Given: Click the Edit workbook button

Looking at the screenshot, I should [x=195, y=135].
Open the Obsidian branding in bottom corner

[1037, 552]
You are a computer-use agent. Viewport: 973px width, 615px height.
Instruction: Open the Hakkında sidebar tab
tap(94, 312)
++++
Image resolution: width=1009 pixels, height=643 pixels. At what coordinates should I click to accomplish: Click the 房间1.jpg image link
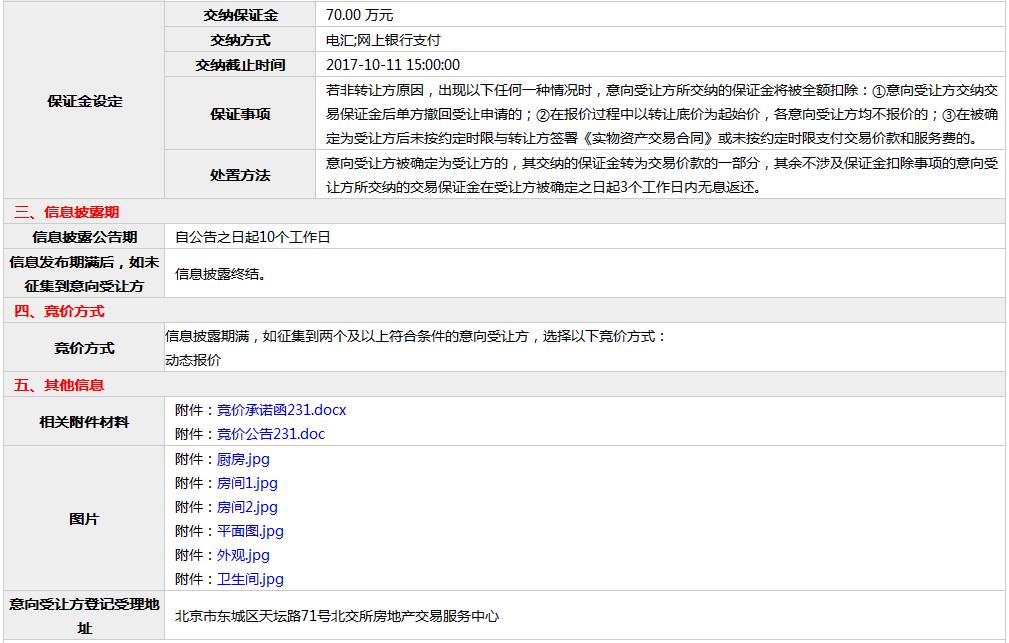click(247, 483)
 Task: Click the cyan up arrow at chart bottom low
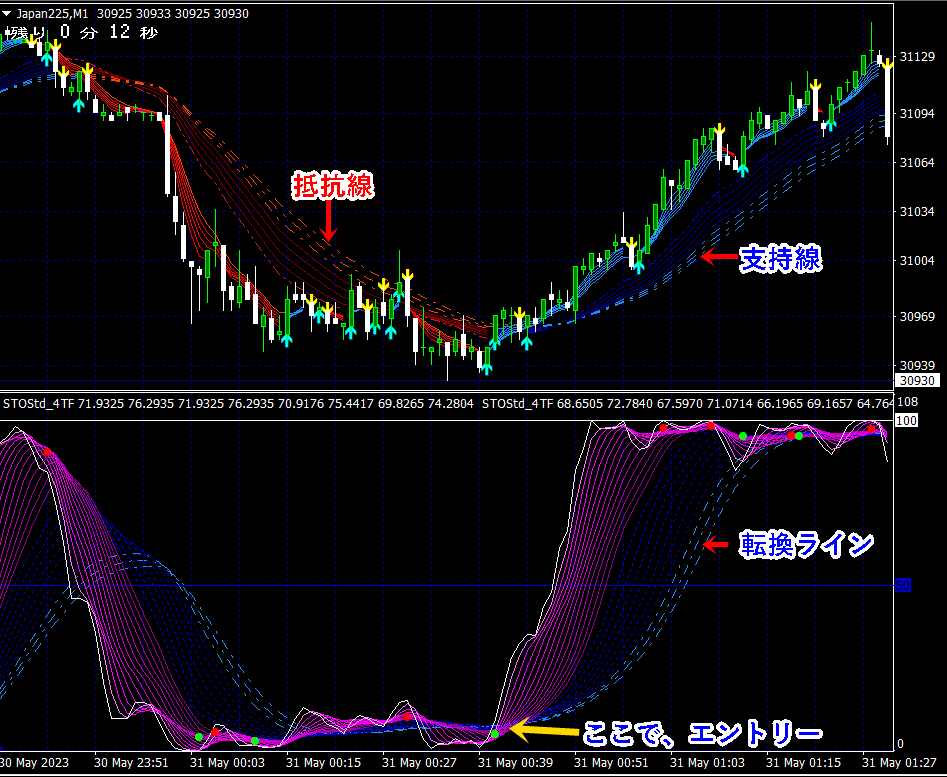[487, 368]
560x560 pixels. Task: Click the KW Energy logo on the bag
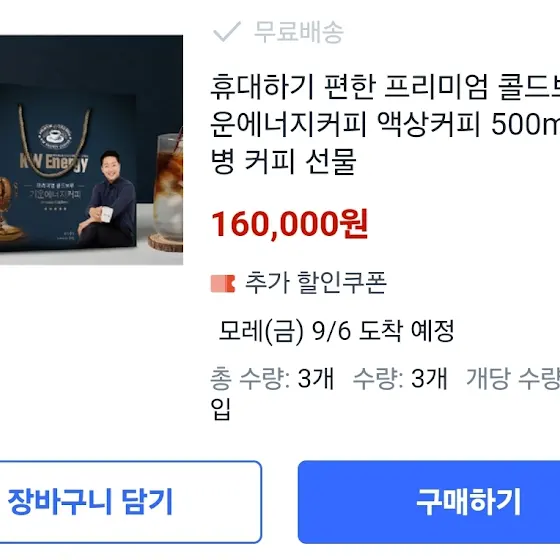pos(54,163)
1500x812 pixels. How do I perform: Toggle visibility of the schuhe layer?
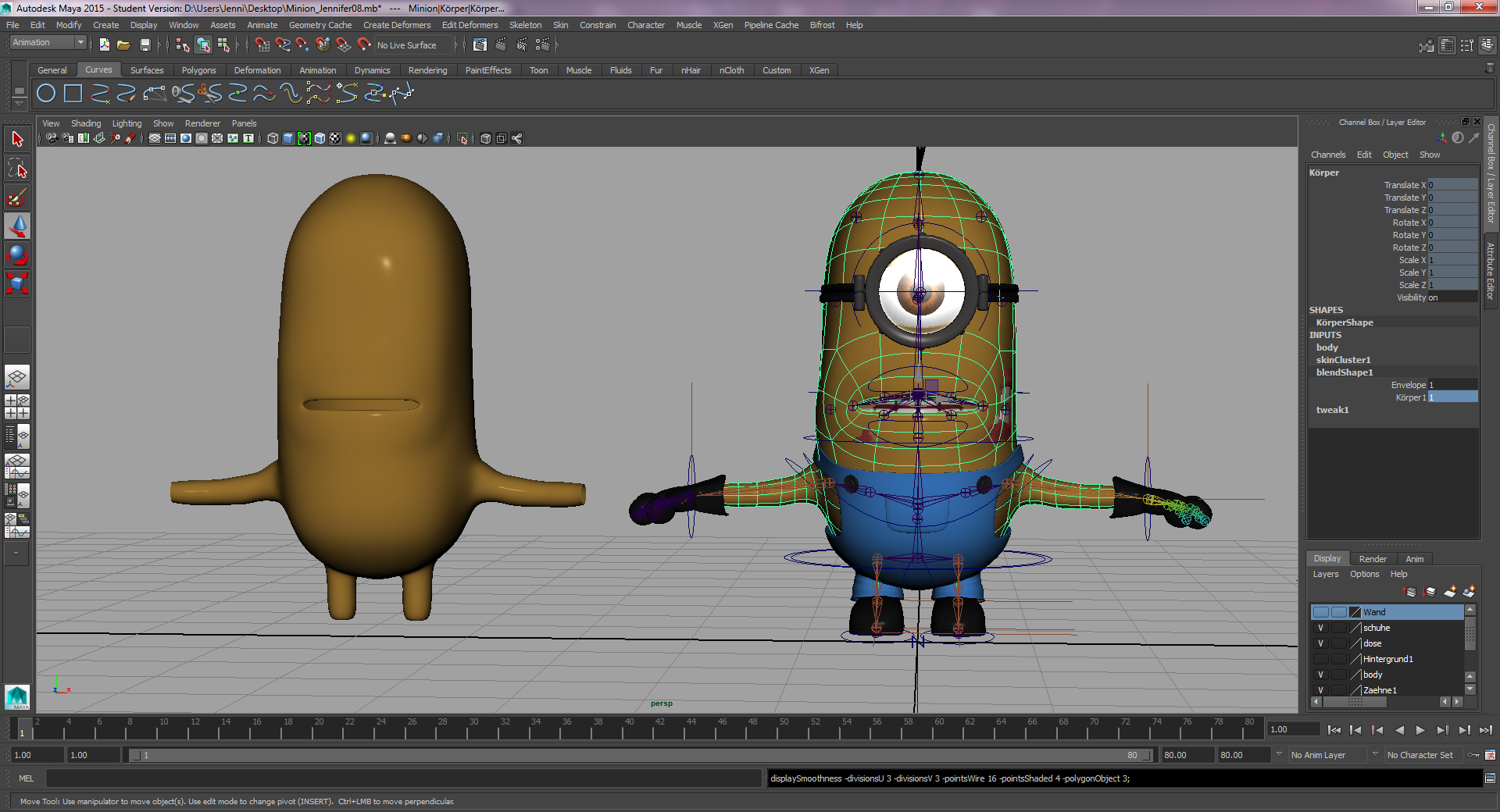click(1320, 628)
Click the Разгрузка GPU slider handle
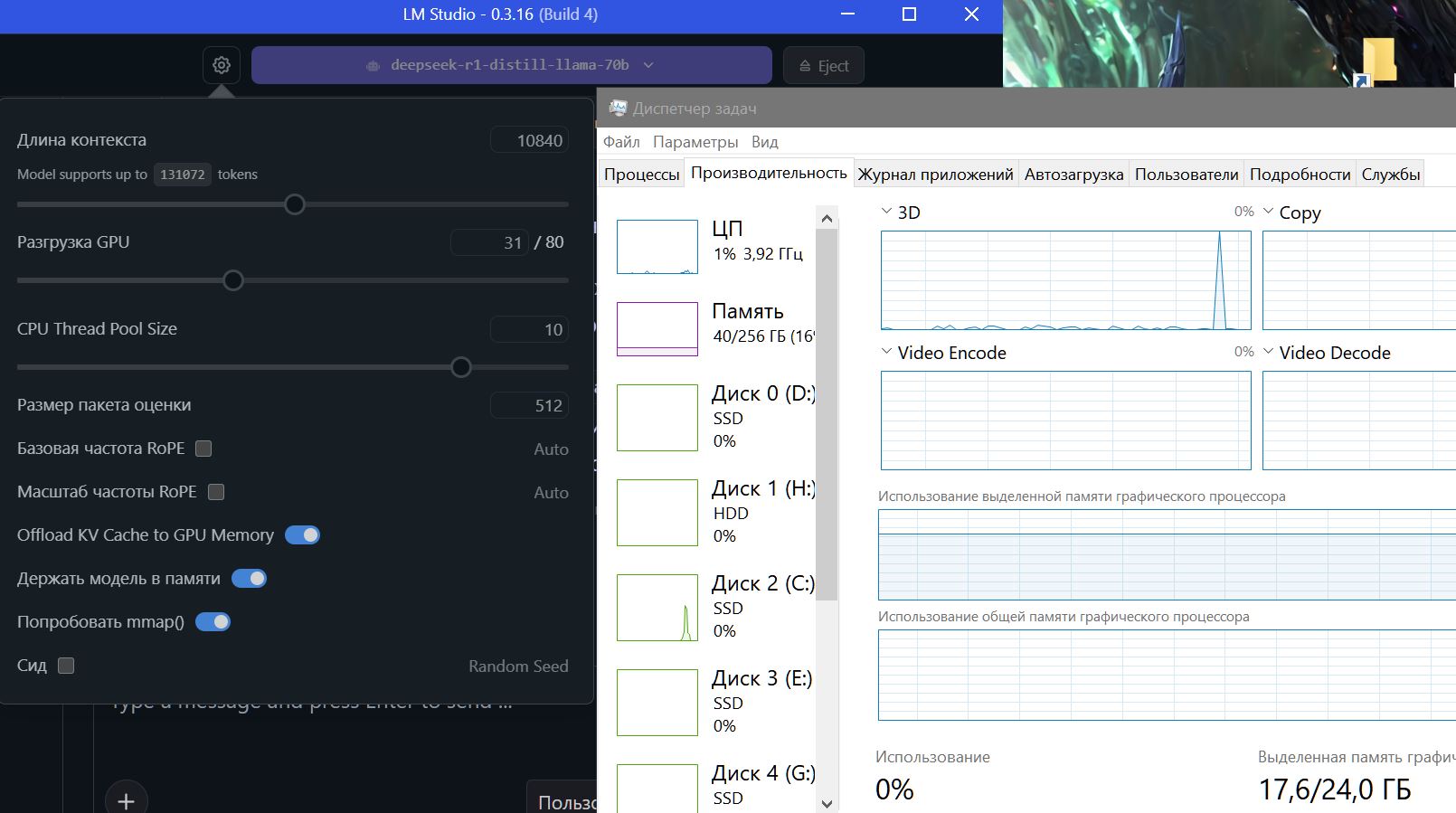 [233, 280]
++++
Assigned task:
For the lines above, output exactly those from the line containing "Given: Click the Edit workbook button" through the line containing "You are a computer-use", and skip the others.

Response to this exercise:
Given: Click the Edit workbook button

Looking at the screenshot, I should [x=195, y=135].
Open the Obsidian branding in bottom corner

[1037, 552]
You are a computer-use agent. Viewport: 973px width, 615px height.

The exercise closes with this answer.